How can I treat mouth ulcers?


Most mouth ulcers will heal with 10-14 days without causing any lasting effects. Which treatment is appropriate depends on the cause. If your ulcer is the result of a sharp tooth or poorly adjusted dentures, you may need to visit a dentist to solve the problem.


In order to ease the symptoms of a mouth ulcer, using an antimicrobial chlorhexidine mouthwash (such as Corsodyl) or steroid lozenges (such as Corlan tablets) may encourage ulcers to heal more quickly. Corticosteroid (which come in forms of mouthwashes and sprays) can help reduce inflammation and the pain associated with ulcers.


The pain of mouth ulcers can also be eased in the short term with painkilling gels, such as Bonjela. If the ulcer is particularly painful, your GP or dentist may be able to prescribe you a form of benzydamine that will help reduce pain and inflammation.


You should always check with a GP or dentist before using any of these treatments for those under the age of 12.


How can I prevent mouth ulcers?


There are a few general measures that you can take to reduce your likelihood of developing mouth ulcers, or at least to reduce aggravating existing ones.
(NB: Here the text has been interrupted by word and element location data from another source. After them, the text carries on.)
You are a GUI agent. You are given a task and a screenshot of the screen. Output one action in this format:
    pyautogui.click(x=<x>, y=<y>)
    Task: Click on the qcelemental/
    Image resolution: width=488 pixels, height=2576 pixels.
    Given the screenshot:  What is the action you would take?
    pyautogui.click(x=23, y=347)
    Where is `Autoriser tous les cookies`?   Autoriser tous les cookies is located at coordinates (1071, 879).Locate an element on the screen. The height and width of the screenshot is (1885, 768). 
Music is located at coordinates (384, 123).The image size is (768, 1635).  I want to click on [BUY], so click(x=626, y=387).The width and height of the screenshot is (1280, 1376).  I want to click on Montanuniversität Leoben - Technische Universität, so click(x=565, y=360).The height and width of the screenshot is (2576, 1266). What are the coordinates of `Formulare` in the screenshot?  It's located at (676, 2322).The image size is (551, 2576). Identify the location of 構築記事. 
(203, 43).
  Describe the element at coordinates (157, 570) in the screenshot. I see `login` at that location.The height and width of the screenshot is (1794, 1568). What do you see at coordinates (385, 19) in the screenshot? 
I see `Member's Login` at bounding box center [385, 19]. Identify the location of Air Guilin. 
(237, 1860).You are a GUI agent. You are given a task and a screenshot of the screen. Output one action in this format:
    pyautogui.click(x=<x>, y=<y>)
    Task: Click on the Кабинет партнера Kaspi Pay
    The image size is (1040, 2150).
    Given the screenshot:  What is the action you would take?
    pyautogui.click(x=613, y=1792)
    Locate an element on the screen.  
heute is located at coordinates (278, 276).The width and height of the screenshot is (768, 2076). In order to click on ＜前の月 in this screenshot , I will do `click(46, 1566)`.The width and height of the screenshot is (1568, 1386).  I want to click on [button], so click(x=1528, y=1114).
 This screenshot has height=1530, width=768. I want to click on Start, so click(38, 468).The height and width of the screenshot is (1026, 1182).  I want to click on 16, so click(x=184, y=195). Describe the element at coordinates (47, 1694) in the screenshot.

This can include a change of diet (avoiding spicy or salty food and acidic drinks), using a soft toothbrush, or avoiding the food or medication (with medical advice) that you think might be triggering the ulcers.


If your mouth ulcers have been brought on by stress, you may want to consider relaxation techniques or exercise. However maintaining good oral hygiene, increasing your intake of vitamins A, C and E, as well as making regular visits to your dentist should help you keep ulcers at bay.


When should I visit a doctor or dentist?


Most mouth ulcers heal on their own within 10-14 days. If you have had a mouth ulcer for more than three weeks, or the ulcer looks abnormal, often bleeds or is excessively painful, it is recommended that you see your GP or dentist.


If you are getting mouth ulcers regularly, you should also seek advice from your doctor or dentist.


You may be referred to the hospital to see a specialist and a blood test or biopsy (cell tissue sample) might be taken to diagnose see what could be causing your symptoms.



During a check-up your dentist will always check for any ulcers or white patches inside your mouth. If these are persistent (lasting more than 14 days) you may be referred to see a specialist in oral medicine.